Garner on Reasons for Delay in Returning Sovereignty to Iraq
I can remember in April of 2003 when I complained on an email list about American plans to run Iraq for a while, when I got a protest message from a member of Jay Garner’s staff. Garner, the diplomat said, intended to turn sovereignty over to the Iraqis within 6 months. And he certainly went on to behave as though that was his intention.
I saw him on the BBC world report Friday night, making the same point. And he let slip something very interesting. He said that the reason that Paul Bremer came in and delayed the turnover of sovereignty was that it would have gotten in the way of the Bush administration’s economic plans for Iraq.
We know that Bremer is an old-time proponent of laissez-faire economics who wanted to implement a Polish-style shock therapy in the Iraqi economy. If Garner is right, Bremer reversed Garner’s plan to hold a national convention in July of 2003 that would elect a sovereign Iraqi government, because the new government might well retain many of the Baath socialist approaches to running the economy. Arab socialism in turn functions as a form of protectionism, keeping out foreign investors.
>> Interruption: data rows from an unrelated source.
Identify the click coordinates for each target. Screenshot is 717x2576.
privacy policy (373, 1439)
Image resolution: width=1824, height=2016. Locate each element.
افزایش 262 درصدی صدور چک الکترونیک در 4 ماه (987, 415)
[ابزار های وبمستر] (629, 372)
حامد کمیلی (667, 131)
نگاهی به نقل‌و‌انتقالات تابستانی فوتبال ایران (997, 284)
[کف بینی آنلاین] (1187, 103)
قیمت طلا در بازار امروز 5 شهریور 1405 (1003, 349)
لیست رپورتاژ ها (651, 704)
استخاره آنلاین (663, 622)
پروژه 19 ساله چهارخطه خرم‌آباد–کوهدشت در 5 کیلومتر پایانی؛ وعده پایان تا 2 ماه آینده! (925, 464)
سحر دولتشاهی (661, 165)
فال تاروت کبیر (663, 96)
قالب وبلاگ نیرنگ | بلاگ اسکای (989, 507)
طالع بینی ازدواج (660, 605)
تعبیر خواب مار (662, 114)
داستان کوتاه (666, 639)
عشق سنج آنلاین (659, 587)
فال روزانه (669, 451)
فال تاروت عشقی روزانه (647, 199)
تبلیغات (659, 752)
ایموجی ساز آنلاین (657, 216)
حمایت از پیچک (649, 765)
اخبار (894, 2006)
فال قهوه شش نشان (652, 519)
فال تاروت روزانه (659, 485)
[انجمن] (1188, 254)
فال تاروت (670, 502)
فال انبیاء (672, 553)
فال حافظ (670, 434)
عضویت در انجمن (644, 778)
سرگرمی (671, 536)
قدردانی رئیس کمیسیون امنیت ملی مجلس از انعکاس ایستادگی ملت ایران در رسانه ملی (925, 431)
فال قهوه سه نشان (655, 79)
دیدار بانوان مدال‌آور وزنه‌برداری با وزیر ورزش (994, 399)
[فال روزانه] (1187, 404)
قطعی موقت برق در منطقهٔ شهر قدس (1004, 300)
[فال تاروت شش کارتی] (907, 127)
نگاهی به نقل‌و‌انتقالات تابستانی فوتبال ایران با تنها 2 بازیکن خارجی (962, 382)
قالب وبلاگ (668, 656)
It is impossible to know if Garner’s approach, of a quick turn-over of power to a legitimate Iraqi government, would have pulled the rug out from under the building Sunni Arab insurgency. But there is at least a chance that the Bremer attempt to play General MacArthur-in-Tokyo inflamed anti-imperialist sentiment and made the uprising worse. If so, hundreds of US troops have died and thousands have been wounded so that the Iraqi economy could be wedged open for American corporate investments.
See http://www.commondreams.org/headlines04/0318-01.htm, which reprints a Guardian article summarizing the interview. The article mentions the “free-market plans” of Bremer but is not as clear as the interview about those being the reason for Garner’s removal and for delaying Iraqi elections or the transfer of sovereignty.